### Items ###

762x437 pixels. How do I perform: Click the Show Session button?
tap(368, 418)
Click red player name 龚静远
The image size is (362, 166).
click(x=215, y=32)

###

Format the records above as a JSON list of strings, giving each line its own string and dropping any blank lines.

_Finished exercise_.
[
  "762x437 pixels. How do I perform: Click the Show Session button?",
  "tap(368, 418)",
  "Click red player name 龚静远",
  "The image size is (362, 166).",
  "click(x=215, y=32)"
]